I have (mostly, I think) survived the plague. I am still weak and shaky, but the cough no longer brings up hard bits of stuff and my nose has largely decided to shut off overtime mucus production. (Bet your life wasn’t complete without knowing that, right?) I am fairly sure I am non-contagious, which is a good thing, because today I dress up (as much as I ever do, that is) and go answer the questions of a fourth-grade class about being a writer.
Kids are a tough audience–they take absolutely no prisoners. Plus, they can smell fear. I usually bribe them with baked goods, but it will be all I can do to drag myself through the shower and into something that doesn’t look slept-in. I’m reserving the bulk of my energy for when I sit on the floor with them and answer questions. I’ll come back and edit this post later with the most hilarious, candid, or just plain awesome questions they ask.
So, off I go, and wish me luck.
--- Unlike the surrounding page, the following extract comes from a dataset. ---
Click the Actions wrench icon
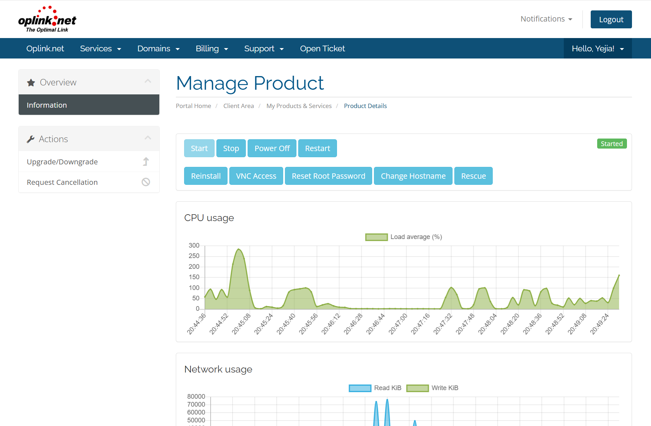Image resolution: width=651 pixels, height=426 pixels. click(31, 139)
I’m pretty sure I can outlast most of them running, but they’re quick in the short distances. Guess all that agility training will begin paying dividends now…
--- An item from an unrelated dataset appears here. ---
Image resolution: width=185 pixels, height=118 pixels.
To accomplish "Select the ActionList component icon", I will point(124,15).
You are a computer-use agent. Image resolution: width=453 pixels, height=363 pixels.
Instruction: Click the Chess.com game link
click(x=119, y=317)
ETA: The fourth-graders were curious, bright, generally well-behaved, and attentive. Of course, this is a class that I’ve gone on field trips with (and been the “bad cop” during) and they’re used to seeing me around the school, so there was that going in. There were a lot of questions.
I’ve noticed that middle-schoolers ask about getting an agent, movie rights, how much of a book’s price an author gets, and if you really can write whatever you want even if it’s dirty or mean? Elementary-schoolers ask more basic questions having to do with the magic act and brute mechanics of writing itself. These are the ones I can remember, and it’s by no means an exhaustive list:
* How do you get the picture on the front of the book?
* How many books have you written?
* When did you start writing?
* How do you write long stories?
* Are there bad words in your stories?
* Where do you get your ideas?
* What do you do when you don’t know what to write?
* How long does it take you to write a book?
* Do you write horror?
* Do you write on a computer or with a pen?
* Will you write a story for us?
* Did you go to college to be a writer?
I took along a few samples of my books to show them, as well as ARCs, different editions, and a revision letter and bound manuscript to show them what a book looks like in different stages. We talked about being specific (the difference between She wore a skirt and Becky wore a long purple skirt, frex) and about revising (it gave me some pleasure to hear them giggle when I told them how much I hated revising too) and about how to write longer stories (one word at a time). I was hugged and told I was an inspiration. We talked about leads (first sentences that have punch and pizazz) and how long I’ve been writing (thirty years or so) and how long I’ve been published (six years? Seven?) and how many books I have out now vs. how many I’ve finished. (Hint: the latter number is MUCH LARGER, and we talked about why those books won’t be published.) I circulated while they had their private writing time, and several of them wanted to show me their work.
One particular young gentleman (the one who asked if I went to college) informed me that he was going to go to college for a long time, because he was going to be a biologist-engineer-writer. (“You’ll have plenty to write about, then,” I said.) One young lady told me “I have six story leads now!” (“See? Those are all stories only you can write, and they’re waiting for you.”) Another young lady confided, “Sometimes I add things that didn’t really happen. Like, my stepfather didn’t shoot a bear. He shot a bobcat. I saw the claws. He’s got lots of guns.” (“That’s pretty scary. But maybe a bear is better for your story. Also, you’re ten, so whoppers are expected.” Boy, did her eyes light up. I may have misjudged that one.)
So all in all, it was a great visit, and I didn’t drop a single obscenity. (Those who know me will appreciate that.) I did have to tell the kids there were plenty of bad words in my books, and the how and why of using bad words (“they’re like pepper, a little makes it tasty and real but a little too much and it’s nasty and gross and mean. You have to know when NOT to say them.”) and that was when the “will you write US a story, one that WE can read with no bad words?” came up.
Yeah, I walked right into that one.
They also made me promise to come back when they “publish” their own stories. Which means I’ve got a deadline for a certain story having to do with aliens landing in the soccer field behind their school. I have a monstrous headache, and my flu-scraped throat can barely produce a croak now after the nonstop answering.
Still, though, I feel pretty damn good. There may be better jobs than mine, but you know…today, I doubt it.